Plus, technology has come a long way. For example—BIM (building information modeling) is taking over for CAD (computer-aided design)--that’s the evolution of 3D. Even QuickBooks® is eliminating bookkeepers or the need for a full-time accountant. 

Mandy: In our previous conversations, you mentioned that water treatment and conservation is important to you. Can you tell us about any projects you’re working on?

Adrienne: We’re working with residential customers in the Detroit area to replace their outdated plumbing hardware for water-conserving fixtures that are designed to reduce water consumption and their water bill. On the commercial side, we were able to reduce the water bill of a downtown high-rise by 50%.

I’m also working with an organization called Detroit 2030 District. It’s a private-public community that’s helping building owners and managers reduce energy, water, and operating expenses in commercial buildings.

Evan: What is something you think people learn too late? Be it in the trades or as a business owner. 
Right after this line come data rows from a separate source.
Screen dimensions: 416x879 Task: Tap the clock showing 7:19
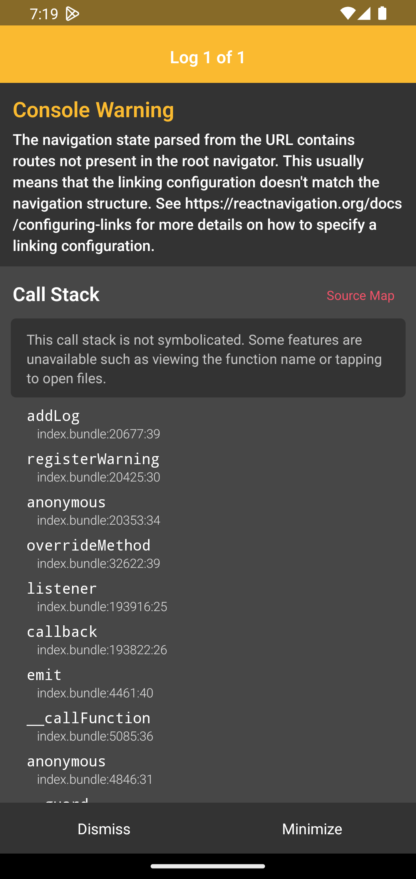click(x=44, y=13)
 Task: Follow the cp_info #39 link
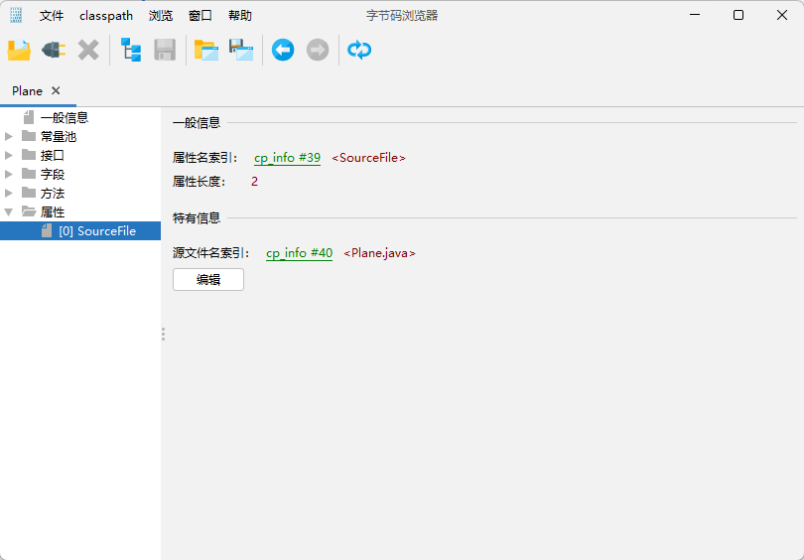click(287, 158)
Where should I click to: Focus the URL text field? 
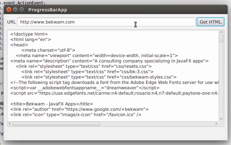(106, 22)
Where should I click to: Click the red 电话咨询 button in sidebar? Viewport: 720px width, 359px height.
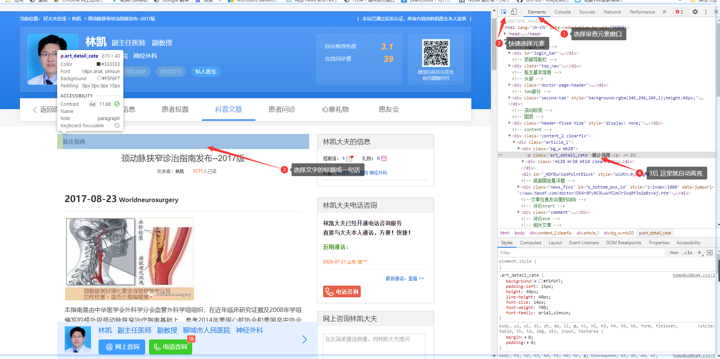tap(342, 292)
Adrienne: You have to know your business. When you own something, you have to know every part of it. You have to hire people that are smarter than you in some aspects. I surround myself with people who are smarter than me. I still go to school to learn and stay up-to-date with all of the latest trends and technology.
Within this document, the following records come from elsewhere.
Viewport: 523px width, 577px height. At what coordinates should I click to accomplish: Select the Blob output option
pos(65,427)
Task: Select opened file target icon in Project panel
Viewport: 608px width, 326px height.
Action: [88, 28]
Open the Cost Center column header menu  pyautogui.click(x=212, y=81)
Evan: What would do to encourage and empower the young people to consider a career in the trades? 

Adrienne: It has to come from within. It can’t be about the money. Something has to help you get out of bed each day. Something has to help you be committed to what you’re doing. You need to be good at what you’re doing, so you can own it. When a challenge confronts you, you can't walk away from it. 

I have no intention of ever retiring. The evolution of this industry is moving so fast, I don’t have time to retire. 

Evan: If you could get advice from any historical figure, who would it be and why?

Adrienne: I would love to have a conversation with President Barack Obama. I’d like to understand what it was like for him as the first black President of the United States and if there were any parallels to me being the first in my field. I’d also like to ask President Abraham Lincoln why he signed the Emancipation Proclamation. What did he get out of it? How did it make him feel to do what he did?

Evan: If you had a theme song, what would it be?

Adrienne: “To Dream the Impossible Dream” by Luther Vandross. I feel like this song fits my story and legacy.


Thank you to the legendary Adrienne Bennett for sharing her story and trailblazing the path for many women to come. Her groundbreaking career path and fierce dedication to adapting in a rapidly changing industry are sure to inspire newcomers looking to make their mark in the trades.